### To do
Set down each entry as it stands. Skip the pictures.

[Opening Data for this exercise section]

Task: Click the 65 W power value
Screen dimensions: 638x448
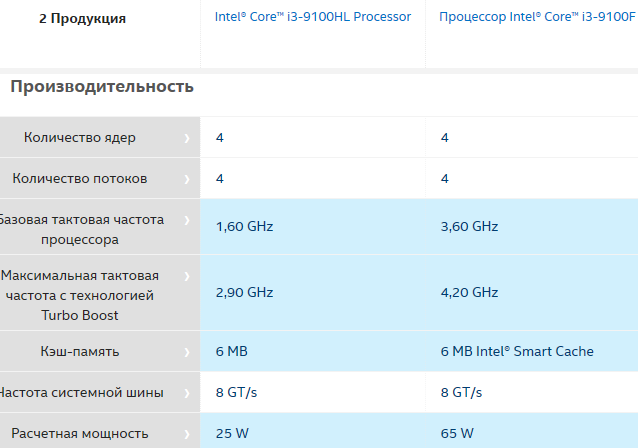Action: click(457, 434)
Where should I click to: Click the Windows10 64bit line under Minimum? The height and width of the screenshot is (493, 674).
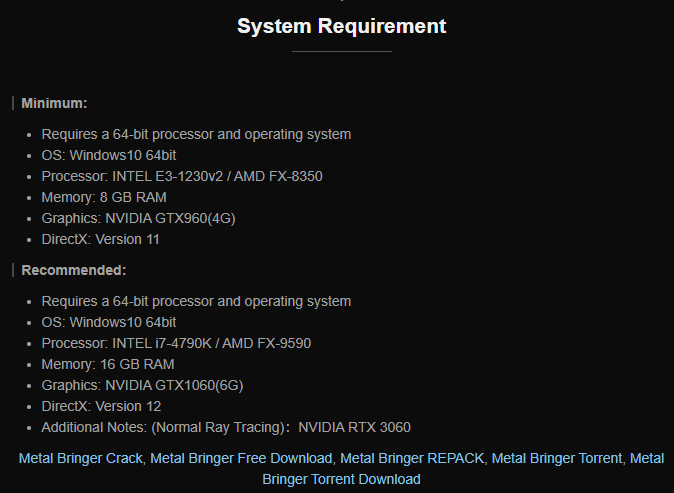tap(109, 155)
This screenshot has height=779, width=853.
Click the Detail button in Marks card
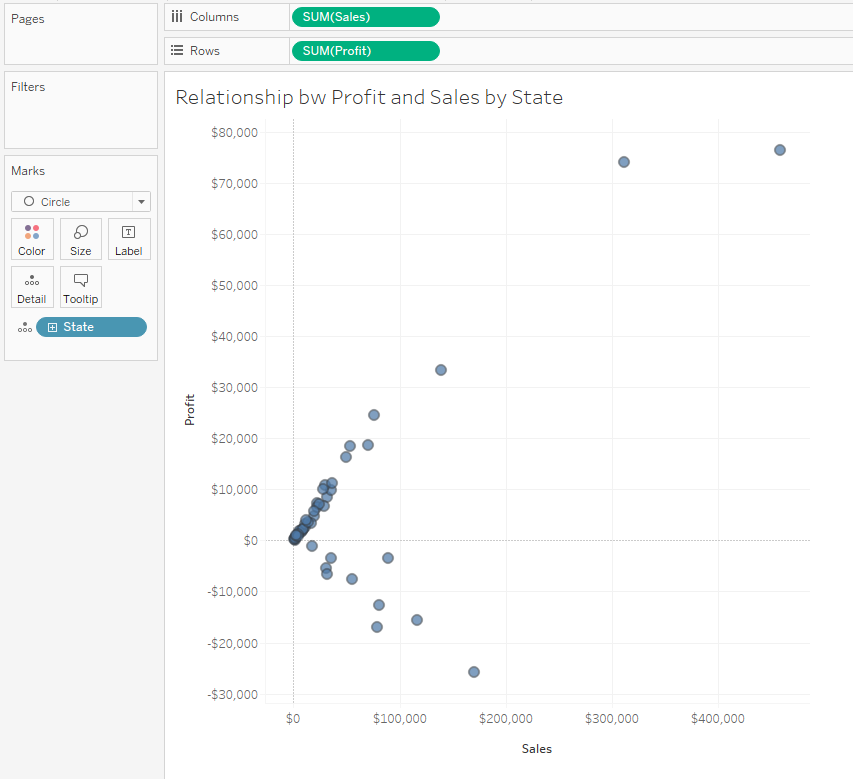pos(32,287)
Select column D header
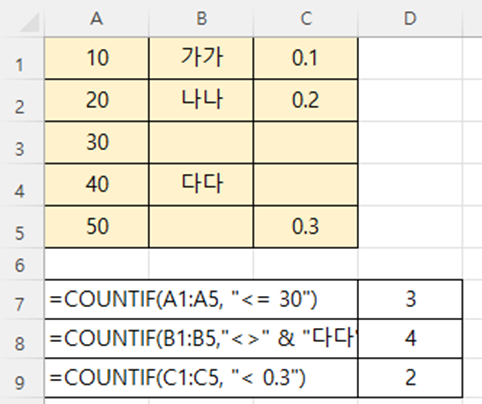 pyautogui.click(x=410, y=19)
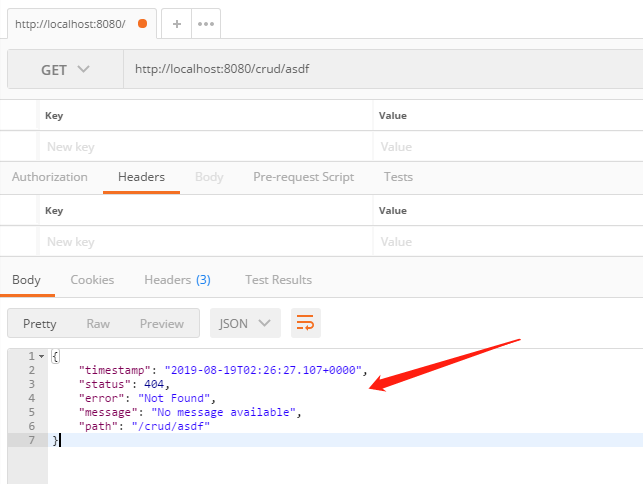The width and height of the screenshot is (643, 484).
Task: Toggle the wrap lines icon in response
Action: click(x=305, y=323)
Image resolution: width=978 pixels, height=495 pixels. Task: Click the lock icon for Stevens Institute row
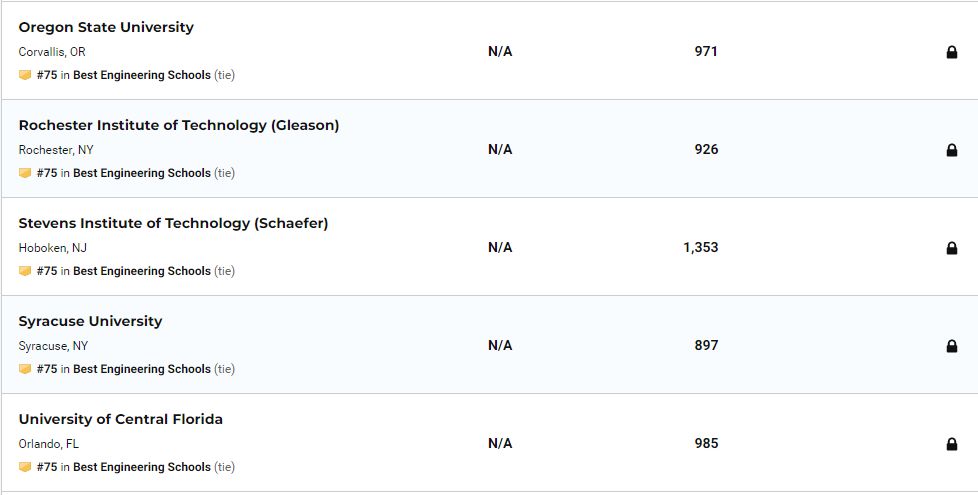point(951,248)

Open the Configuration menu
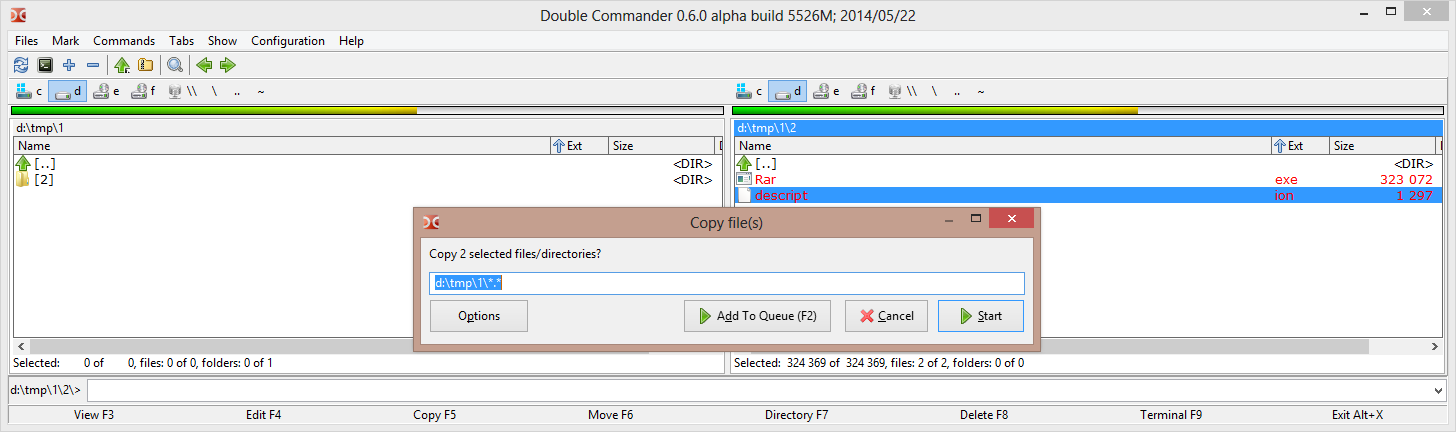click(287, 41)
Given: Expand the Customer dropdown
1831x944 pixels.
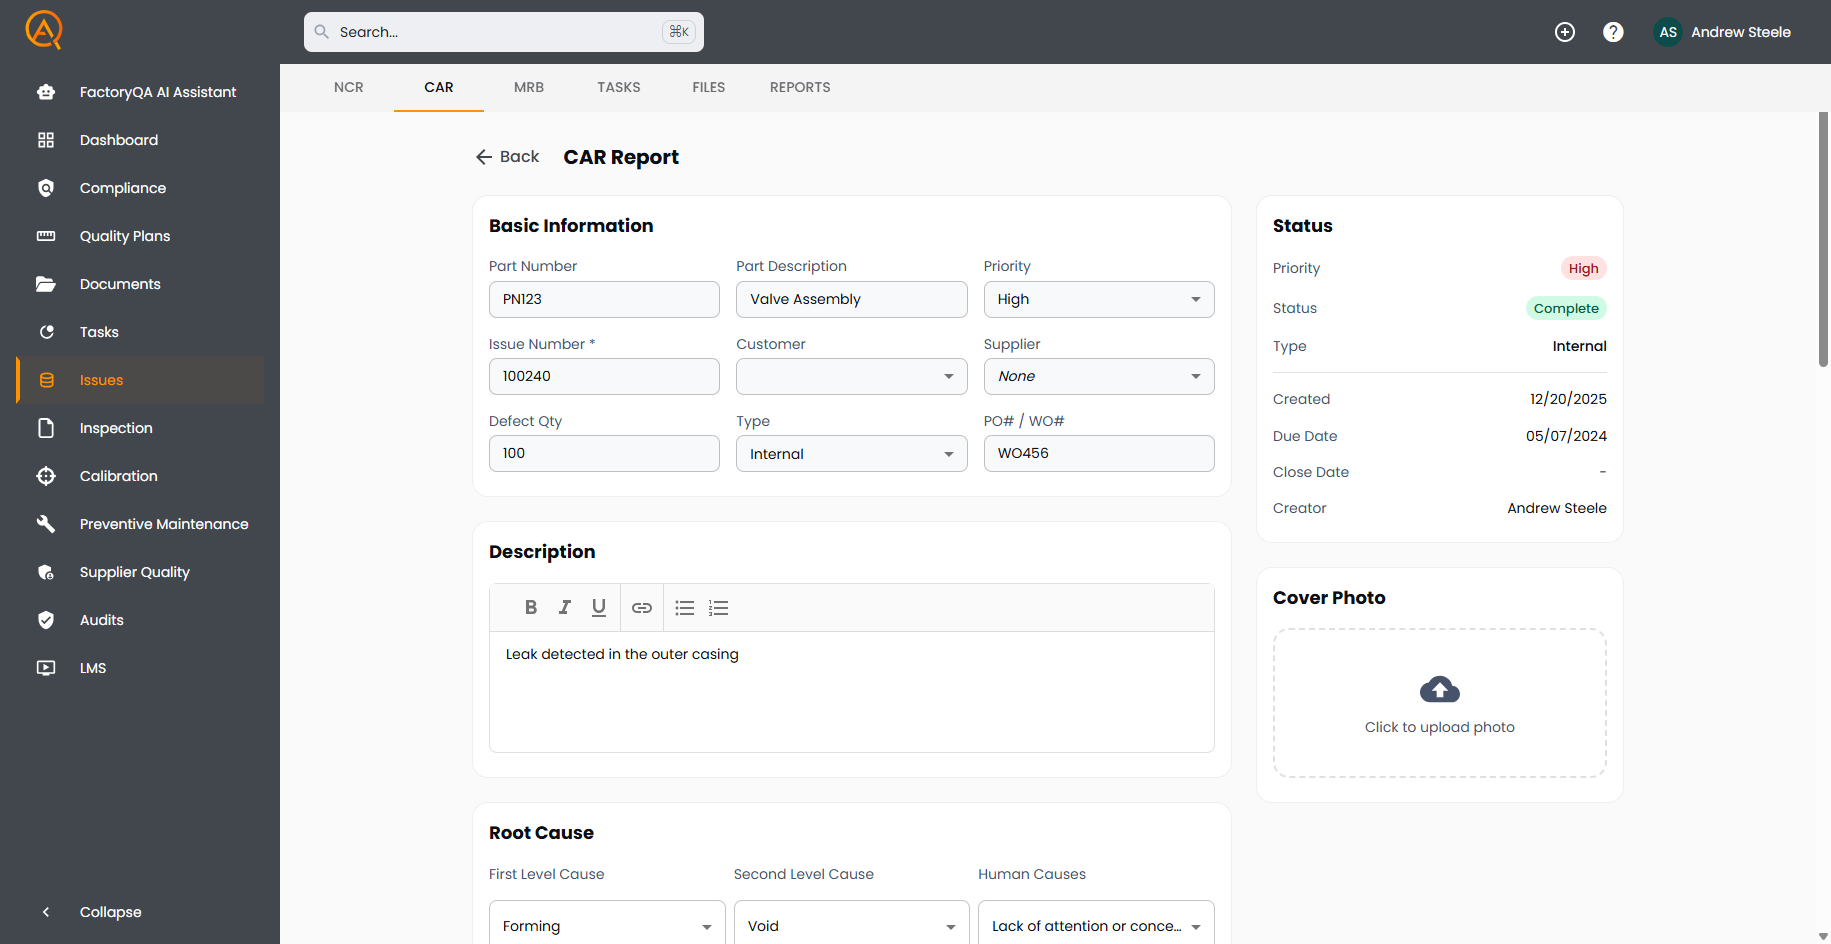Looking at the screenshot, I should 851,376.
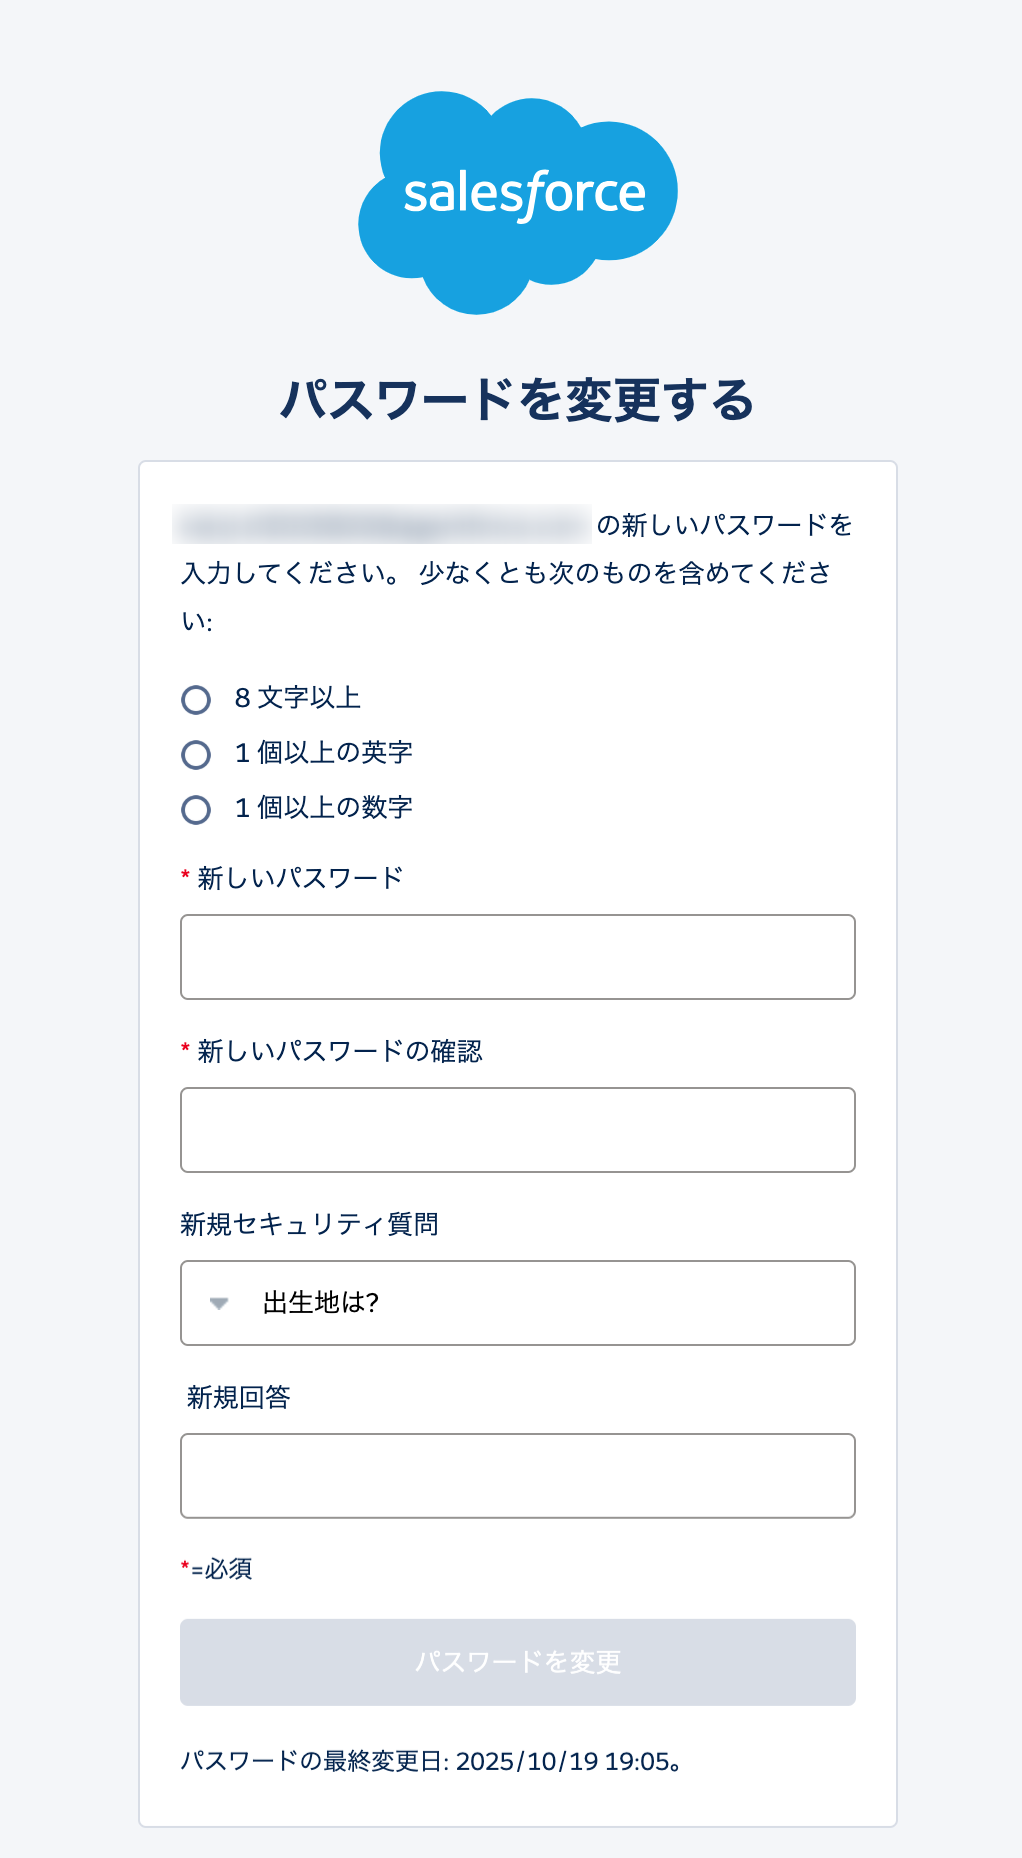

[Closing Data for this exercise section]

### Solution for this problem
Task: Click the 65 W power value
Screen dimensions: 638x448
Action: click(457, 434)
Where should I click to: Click the Windows10 64bit line under Minimum? The height and width of the screenshot is (493, 674).
tap(109, 155)
This screenshot has height=779, width=853.
Click the Detail button in Marks card
pos(32,287)
Select column D header
 pyautogui.click(x=410, y=19)
The width and height of the screenshot is (643, 484).
Task: Toggle the wrap lines icon in response
Action: click(x=305, y=323)
Image resolution: width=978 pixels, height=495 pixels. Task: Click the lock icon for Stevens Institute row
point(951,248)

Open the Configuration menu
click(287, 41)
Given: Expand the Customer dropdown
1831x944 pixels.
Looking at the screenshot, I should 851,376.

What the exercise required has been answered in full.